§ **The problem**:
Write out the listing, please, but only from its first line through the line containing "Image resolution: width=354", exactly as given and without pictures.

§ **Material to process**:

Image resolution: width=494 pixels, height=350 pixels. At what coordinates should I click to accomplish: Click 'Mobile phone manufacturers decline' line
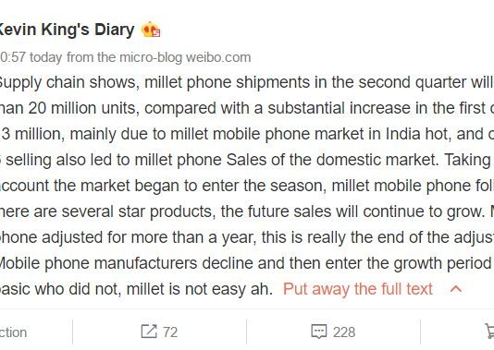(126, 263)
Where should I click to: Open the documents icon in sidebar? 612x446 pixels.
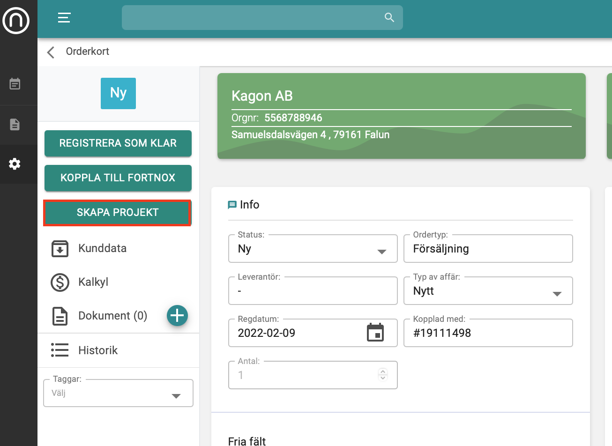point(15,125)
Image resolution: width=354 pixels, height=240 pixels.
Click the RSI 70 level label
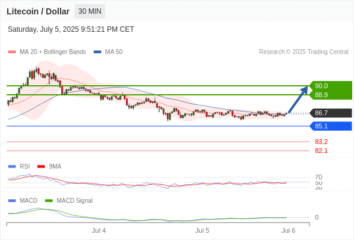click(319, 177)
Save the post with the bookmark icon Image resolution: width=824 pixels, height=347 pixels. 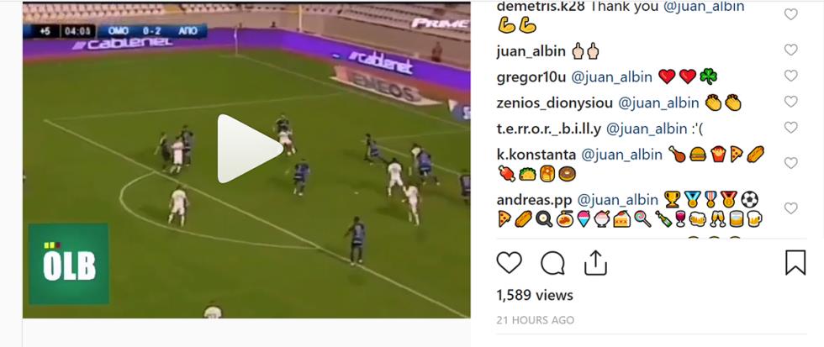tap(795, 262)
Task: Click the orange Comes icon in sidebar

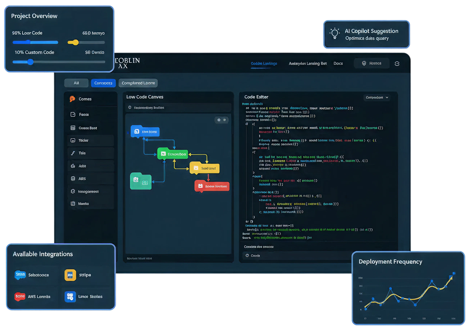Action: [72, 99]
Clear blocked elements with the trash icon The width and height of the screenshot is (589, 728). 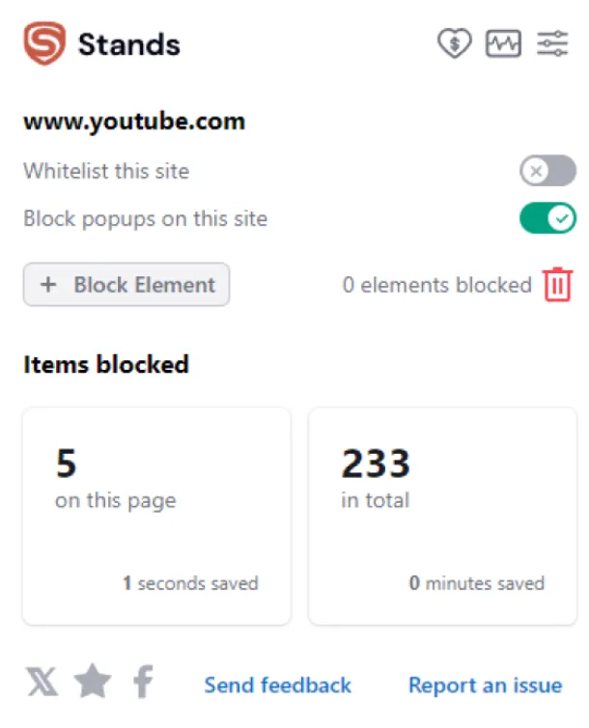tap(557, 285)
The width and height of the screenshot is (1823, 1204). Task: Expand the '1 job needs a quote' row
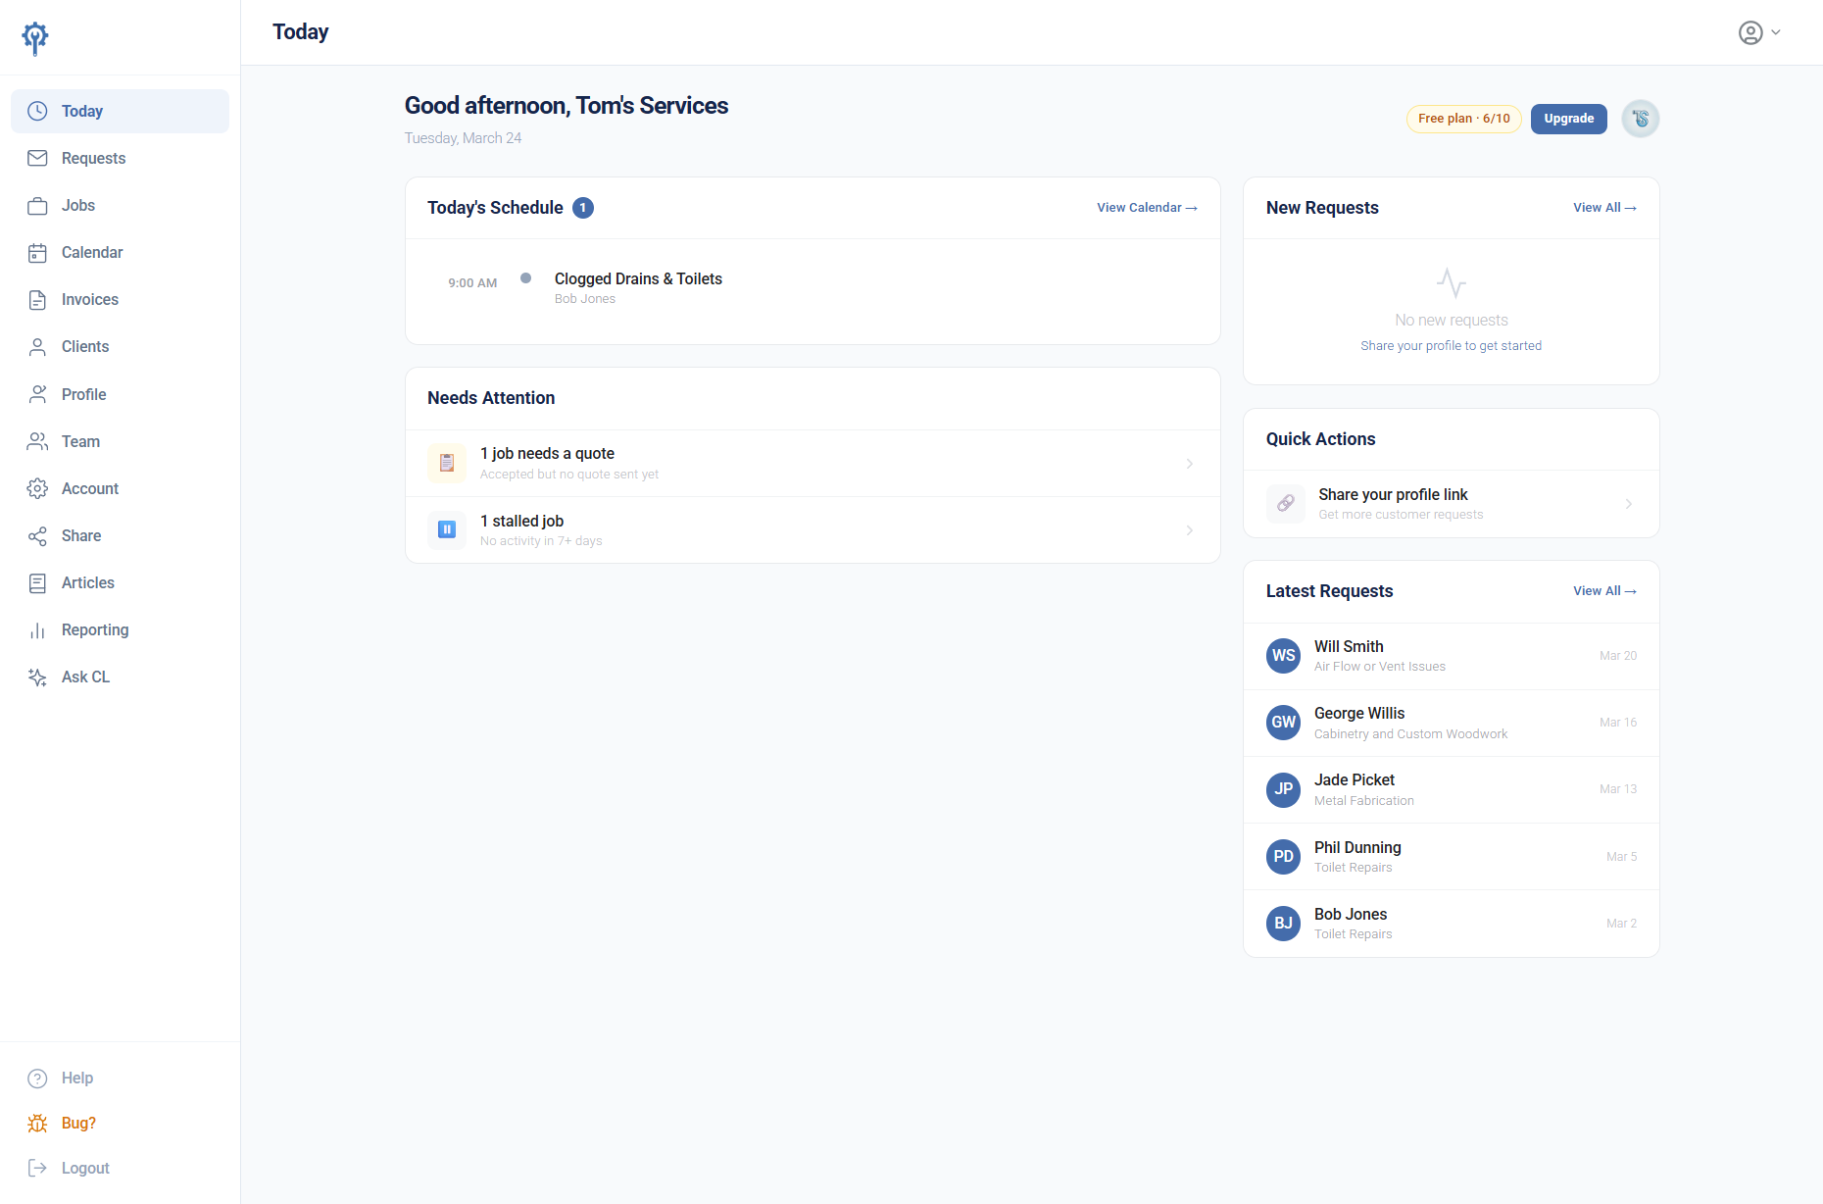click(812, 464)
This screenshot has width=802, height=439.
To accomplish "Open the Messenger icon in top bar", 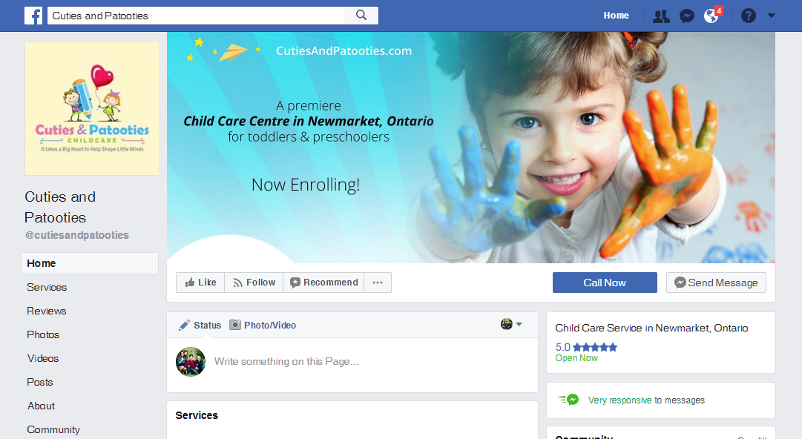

§ **Response to this task**:
Image resolution: width=494 pixels, height=350 pixels. At what coordinates should I click to accomplish: Click 'Mobile phone manufacturers decline' line
(126, 263)
Where should I click to: Open the documents icon in sidebar? 612x446 pixels.
point(15,125)
Image resolution: width=354 pixels, height=240 pixels.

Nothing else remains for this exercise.